Anyone with notions doesn't last long in this company and we have just as little tolerance for self righteousness. Provided people go to Mass on Sundays and keep their front lawns tidy we don't ask too many questions.

The Tailor and Ansty are, along with Padraig Pearse, among our small pantheon of heroes. We agree that life is only a blue bag and you must knock a bit of fun out of it.

As a neighbour of mine is fond of saying, the yellow bittern that never broke out in a drinking about 4 might as well have drunk, except that the neighbour says it in the original Irish, a fairly harmless vanity. He means we will be dead a long time.

Anyway, Ms Condren calls on politicians and others to serve "Mother Ireland" better than they have hitherto done.

She recalls the old myth of Ireland as a grotesque hag, waiting to be properly appreciated by the rightful king. Men shy away in disgust, until finally one brave fellow embraces her "in all her terror, ambivalence, tragedy and messiness" an embrace, she says, that proves his wisdom.

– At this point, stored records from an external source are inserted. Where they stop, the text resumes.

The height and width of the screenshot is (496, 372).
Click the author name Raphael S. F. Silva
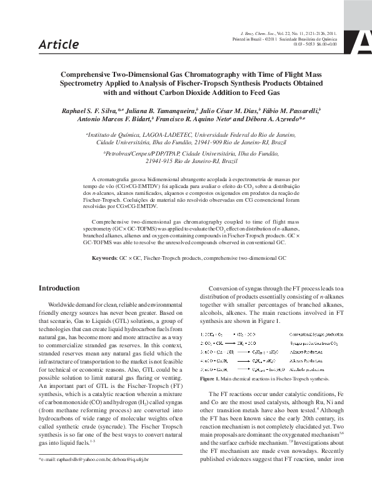pyautogui.click(x=89, y=110)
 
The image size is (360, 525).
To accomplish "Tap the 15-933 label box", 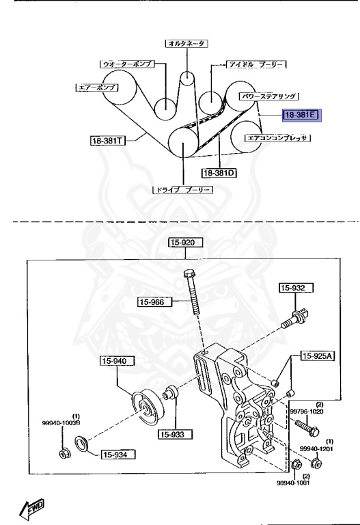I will pyautogui.click(x=176, y=434).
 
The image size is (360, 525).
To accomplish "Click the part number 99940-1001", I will pyautogui.click(x=292, y=483).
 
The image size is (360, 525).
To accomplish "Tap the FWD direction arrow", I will pyautogui.click(x=32, y=507).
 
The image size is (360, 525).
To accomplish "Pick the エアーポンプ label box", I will pyautogui.click(x=96, y=88).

The next thing we know, fertility, love, fruitfulness and hope return to the land.

I am not good on old Irish my thology, mor mo naire, but the first thing I would say is that whatever about love and fruitfulness, the gradual decrease in male fertility over the past 30 years is worrying a lot of people.

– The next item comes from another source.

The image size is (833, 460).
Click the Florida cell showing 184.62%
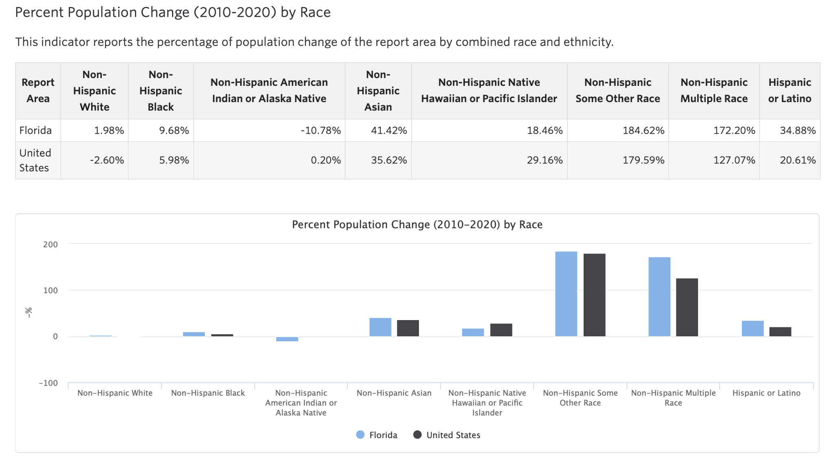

I would not be at all surprised if it has something to do with the dark cow leaving the moor, the pastures poor with greedy weeds. The old hag (which seems a shocking word for a feminist to use about one of her own sex) may be one and the same as the poor old Cailleach Beara, and the whole sad business of depravity, waste, general litter (Bundoran should look into its own heart) and infertility augurs ill for what Ms Condren has in mind.

She wants one of our "brave heroes" from the political, paramilitary or media ranks to embrace the old hag that is Ireland and thereby release all the vast fruitfulness referred to.

It is a great idea but finding the right candidate may take time. There is an element of belling the cat here.

By the way, just because I (and my friends) are still driven by "power (Nietzsche)" does not mean we are under any illusions. We are well aware that Friedrich's hostility to Christianity and the effectiveness of his delineation of the joys of a godless existence can be upsetting to some people.

We know that his actual influence (which, given his overwhelming emphasis on the need for radical change, was exercised entirely on the left), became confused with the so called social Darwinism which increasingly dominated the right in Germany during the decade before the first World War, and that Darwin's "survival of the fittest" and Nietzsche's "will to power", both misunderstood in equal measure, were (wrongly) held between them to have created German militarism.

Down on the low moral ground we are at least sure of our footing. Money/Marx and sex/Freud we will have to leave for another day.